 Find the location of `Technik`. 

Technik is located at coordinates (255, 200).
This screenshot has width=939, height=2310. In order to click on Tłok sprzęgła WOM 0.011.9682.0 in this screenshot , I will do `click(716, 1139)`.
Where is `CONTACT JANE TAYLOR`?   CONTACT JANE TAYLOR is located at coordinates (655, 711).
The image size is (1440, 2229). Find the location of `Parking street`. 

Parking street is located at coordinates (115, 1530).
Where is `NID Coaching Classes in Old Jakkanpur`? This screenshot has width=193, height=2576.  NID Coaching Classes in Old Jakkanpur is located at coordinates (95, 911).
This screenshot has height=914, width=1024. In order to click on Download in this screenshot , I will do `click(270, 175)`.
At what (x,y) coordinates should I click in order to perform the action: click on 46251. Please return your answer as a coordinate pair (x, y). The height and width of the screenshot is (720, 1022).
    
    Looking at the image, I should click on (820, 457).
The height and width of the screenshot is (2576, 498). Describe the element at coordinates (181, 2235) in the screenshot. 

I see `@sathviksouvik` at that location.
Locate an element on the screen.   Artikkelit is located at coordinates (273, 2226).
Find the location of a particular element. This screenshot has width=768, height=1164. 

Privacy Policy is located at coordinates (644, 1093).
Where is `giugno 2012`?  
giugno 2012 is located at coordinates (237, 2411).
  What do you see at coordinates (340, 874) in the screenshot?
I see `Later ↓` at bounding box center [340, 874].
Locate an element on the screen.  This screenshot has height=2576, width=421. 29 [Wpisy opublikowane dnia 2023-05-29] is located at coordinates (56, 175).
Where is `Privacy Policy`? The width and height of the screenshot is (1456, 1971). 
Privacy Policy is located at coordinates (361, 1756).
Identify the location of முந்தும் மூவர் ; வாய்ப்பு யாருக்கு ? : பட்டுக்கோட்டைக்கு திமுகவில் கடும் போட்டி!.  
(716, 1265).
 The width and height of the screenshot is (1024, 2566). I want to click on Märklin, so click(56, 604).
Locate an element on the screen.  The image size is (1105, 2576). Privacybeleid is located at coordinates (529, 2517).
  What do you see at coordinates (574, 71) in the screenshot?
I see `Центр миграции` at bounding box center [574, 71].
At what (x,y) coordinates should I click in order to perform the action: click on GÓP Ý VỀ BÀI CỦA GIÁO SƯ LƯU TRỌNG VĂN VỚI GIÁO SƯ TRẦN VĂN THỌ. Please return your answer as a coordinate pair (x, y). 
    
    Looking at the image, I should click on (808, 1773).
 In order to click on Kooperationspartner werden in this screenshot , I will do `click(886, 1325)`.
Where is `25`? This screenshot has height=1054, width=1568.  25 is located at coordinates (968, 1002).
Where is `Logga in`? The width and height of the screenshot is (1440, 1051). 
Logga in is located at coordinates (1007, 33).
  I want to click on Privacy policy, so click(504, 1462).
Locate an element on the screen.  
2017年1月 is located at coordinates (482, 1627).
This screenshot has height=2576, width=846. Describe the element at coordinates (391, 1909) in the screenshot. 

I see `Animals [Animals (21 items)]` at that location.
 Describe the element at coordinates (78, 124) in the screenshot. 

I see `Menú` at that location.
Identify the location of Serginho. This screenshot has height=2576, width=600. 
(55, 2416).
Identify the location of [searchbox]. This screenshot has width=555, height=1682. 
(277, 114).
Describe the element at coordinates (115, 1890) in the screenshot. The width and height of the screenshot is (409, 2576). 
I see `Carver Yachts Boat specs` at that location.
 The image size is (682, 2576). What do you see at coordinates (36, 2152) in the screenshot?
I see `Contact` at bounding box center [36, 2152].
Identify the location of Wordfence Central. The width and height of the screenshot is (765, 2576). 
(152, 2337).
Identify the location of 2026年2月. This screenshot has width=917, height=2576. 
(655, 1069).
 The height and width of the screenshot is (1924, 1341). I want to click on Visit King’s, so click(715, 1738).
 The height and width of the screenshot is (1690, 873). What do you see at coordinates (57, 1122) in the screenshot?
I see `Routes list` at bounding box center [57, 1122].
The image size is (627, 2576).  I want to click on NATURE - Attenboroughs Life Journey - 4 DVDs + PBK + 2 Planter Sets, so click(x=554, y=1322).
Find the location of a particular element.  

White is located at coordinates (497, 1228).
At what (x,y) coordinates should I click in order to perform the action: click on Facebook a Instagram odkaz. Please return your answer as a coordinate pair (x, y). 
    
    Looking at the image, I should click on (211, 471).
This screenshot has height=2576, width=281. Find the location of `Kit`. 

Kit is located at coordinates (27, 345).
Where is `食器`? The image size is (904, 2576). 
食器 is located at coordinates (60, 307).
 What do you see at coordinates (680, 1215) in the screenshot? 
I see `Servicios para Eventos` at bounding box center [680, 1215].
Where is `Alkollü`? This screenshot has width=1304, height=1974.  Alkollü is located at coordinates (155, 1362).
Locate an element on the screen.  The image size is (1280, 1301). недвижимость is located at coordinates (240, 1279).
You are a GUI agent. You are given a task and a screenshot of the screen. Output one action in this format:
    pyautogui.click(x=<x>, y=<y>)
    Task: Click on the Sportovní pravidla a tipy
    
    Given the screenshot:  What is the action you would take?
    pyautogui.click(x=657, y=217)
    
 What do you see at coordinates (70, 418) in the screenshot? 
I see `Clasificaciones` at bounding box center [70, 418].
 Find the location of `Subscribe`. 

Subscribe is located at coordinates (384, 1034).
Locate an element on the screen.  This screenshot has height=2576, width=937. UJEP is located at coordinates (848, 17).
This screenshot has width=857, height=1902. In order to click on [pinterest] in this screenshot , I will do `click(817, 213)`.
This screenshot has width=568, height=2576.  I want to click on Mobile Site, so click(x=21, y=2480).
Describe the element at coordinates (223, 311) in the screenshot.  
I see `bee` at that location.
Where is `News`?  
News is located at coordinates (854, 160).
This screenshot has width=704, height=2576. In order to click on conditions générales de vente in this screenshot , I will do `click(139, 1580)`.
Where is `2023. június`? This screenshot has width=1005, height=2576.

TASK GOAL:
Count the lines in the data above that contain the word "Identify", and reply with the number alone.

WORKED SOLUTION:
5